EDWARD LUCIE-SMITH has written an eloquent and generous introduction to this book. He makes salient points about some of the themes that emerge from the conversations the artists have with John K. Grande. “Science increasingly explores the profoundest sources of life; a process that seems to break down many of the barriers between exploration of the world as this is understood by artists and exploration undertaken by scientists.” Also, “in many of the non-European, non-American societies that have begun to make art influenced by modernism, there is no market for contemporary art… ‘Trade art’ of this kind is not an entirely new phenomenon…[it] treads a line between the authentic and the compromised.”
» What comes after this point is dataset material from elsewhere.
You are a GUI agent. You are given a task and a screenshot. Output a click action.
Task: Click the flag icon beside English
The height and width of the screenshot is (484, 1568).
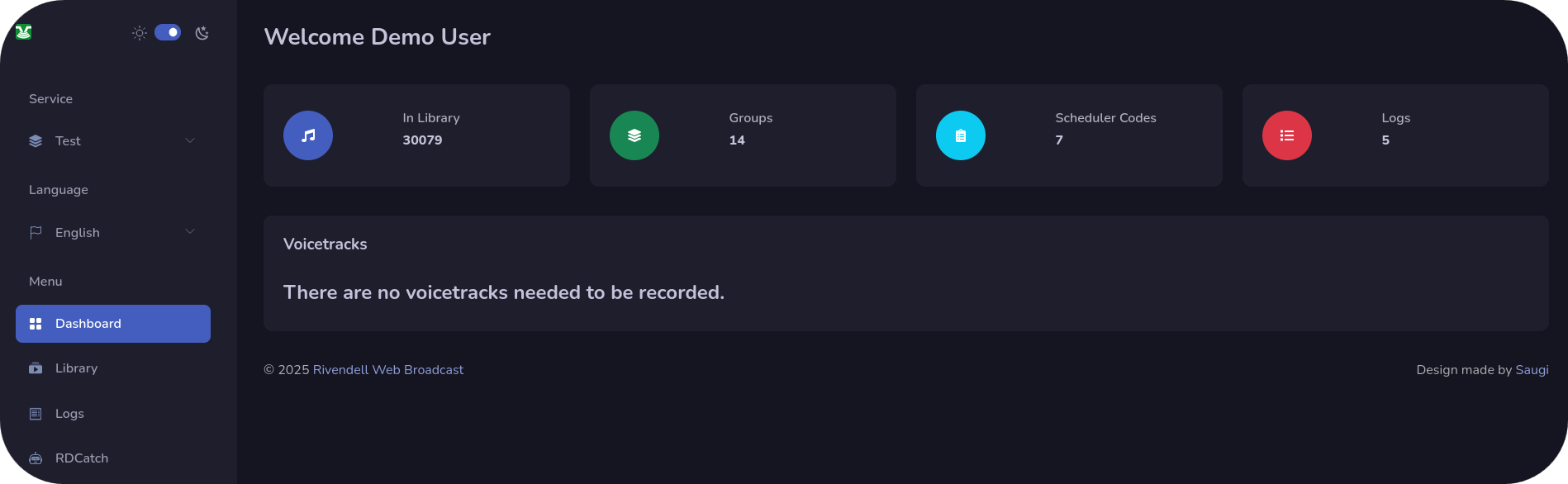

These are consequential thoughts and observations which seized my interest at the beginning of this book. There are two more introductions, the first by F. David Peat and the second by Grande himself. Grande asserts that Dialogues in Diversity will provide readers with “a broad range of source material to extend their understanding as well as raise questions regarding the direction of contemporary art”. This is no small claim with which to start the dialogues.

His choice of artists is catholic. Amongst them are the well-established like Bill Woodrow, Christo and Jeanne-Claude, and Antony Gormley, and the less well-known Chris Booth and Cai Guo-Qiang, as well as Anna Torma and Yolanda Gutierrez, both of whose work was unknown to me. These two women are joined by Guerrilla Girl ‘Frida Kahlo’, and the three of them extend the media covered by the book in a substantial way. Of the seventeen artists included in the dialogues, two work in partnership (Christo and Jeanne-Claude), and three are women artists. With a title which heralds diversity this lack of gender balance seems unfortunate.

Of the chosen artists there is a curious European and American bias. India is unrepresented, as are Africa and the countries of the former Soviet Union and central Asia, Australasia and Indonesia.

The dialogues reflect the artists’ engagement with Grande and his understandably uneven ability to act as a catalyst. The responses from Christo and Jeanne-Claude are crisp; curt even. Others he draws out sympathetically and nudges their explanations and thoughts into useful completeness.

In a review of necessarily limited length it is not possible to mention all the artists. Some, like Bill Woodrow, shine through. His honesty in the re-use of discarded objects from our material world witnesses their origins and celebrates what they are made of. He encourages us to continue imagining.

You can almost feel Peter Randall-Page squirming at Grande’s description of the “sacred geometry” of his work, and he retorts, “The universe we live in has certain fundamental rules about the way things fit together. We are part of that universe and predisposed to recognising pattern” and “There is a limited ‘pattern book’ of basic ways things fit together in our universe… These themes may be limited but the variations are infinite.”

The artists are introduced by useful short biographies; the exception is the dialogue with Ousmane Sow. Grande declares Sow’s work “silent and visionary” and claims Sow “dared to dream another freedom” (casting into bronze!): “Sow the master…responded to his initiation ethic”! This is by far the oddest interview in the book. Sow says, “It’s good to sell work, but the truth is I’ve always been against it.” Grande bigs him up with “Your sculptures are eternal” and “You follow life in a way that is bigger than nature itself.” In short it is an embarrassing read and I had to take a break before willing myself to go on with the rest of the book, which is much better.

Antony Gormley, Chris Booth, Cai Guo-Qiang, Patrick Huse, Francisco Gazitua, Anna Torma, a Guerrilla Girl, Roy Stabb, Ed Burtynsky, Yolanda Gutierrez and Brandon Ballengee rescue the rest of the book with primary quotes. When their voices are left to speak without loaded prompts the book does work as a useful resource.

The other quirky inclusion is Nadalian, an Iranian sculptor whose carved work intervenes with nature, cutting prehistoric-influenced images and zodiac signs into river rocks and sea stones. Like Randall-Page’s split stones in the Teign Valley in Devon, they would make magical and mysterious finds.

Overall this book is inconsistent. It falls short of meeting Grande’s claim that it “will provide readers…with a broad range of source material to extend their understanding as well as raise questions regarding the direction of contemporary art”. There are flashes of light and flashes that come directly from the artists but it is an uneven text. You might like to dip into it and see for yourself.

Andy Christian is Innovation Director for the Dartington Hall Trust and a Director of Dartington Trading Company, in Devon UK.